Dir: James Lucas, UK/New Zealand, 2025, 99 mins
Cast: Kate Moss, Derek Jacobi
Review by Carol Allen
Ellie Bamber convinces as Moss, though I admit I haven’t followed Moss’s career in great detail. She’s very pretty, lively and has a perfect body, which she displays with enviable self confidence. It may be blasphemy to say so but Freud’s portrait doesn’t do justice to it – not that we get a really good look at the painting in the film. I’m not an art critic but to be fair, the portrait artist’s aim is usually not to create a photographic likeness but to communicate his artistic vision of the subject.
Jacobi is inevitably good. You get the feeling of a man with a lot of history behind him, though he brought more passion to his previous role of fellow artist Francis Bacon in John Maybury’s Love Is the Devil in 1998. Here he is somewhat benignly grandfatherly, though with the odd touch of acid in his soul.
There were rumours at the time of a possible May and December romance between the 80 year old painter and the 28 year old model, but as Moss is the producer of the film, anyone expecting salacious details of any such affair is going to be disappointed. As shown here, It’s more like the relationship between an elderly uncle and his niece. There is however an interesting sequence at Kate’s birthday party, where we see them dancing together. Is this reality or is it his fantasy? That same sequence shows a harder and less likeable side of the couple too, when they both totally ignore Freud’s fashion designer daughter Bella (Jasmine Blackborow), who was after all the one who introduced them to each other.

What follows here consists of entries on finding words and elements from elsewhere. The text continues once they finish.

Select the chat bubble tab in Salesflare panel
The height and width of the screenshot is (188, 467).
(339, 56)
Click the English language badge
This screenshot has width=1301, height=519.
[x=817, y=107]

More obviously sexual is Will Tudor as journalist Jefferson Hack, who later became Moss’s partner. In an amusing scene where they first meet and he is interviewing her for his magazine, his interest in her is very obviously personal rather than journalistic.
With regard to throwing overall light on the relationship between portrait painters and their sitters, one of the opening sequences of the film is set in the National Gallery, where director Lucas uses some very effective closeups taken from the gallery’s portrait collection over several periods to make some interesting points about how various artists have viewed their subjects.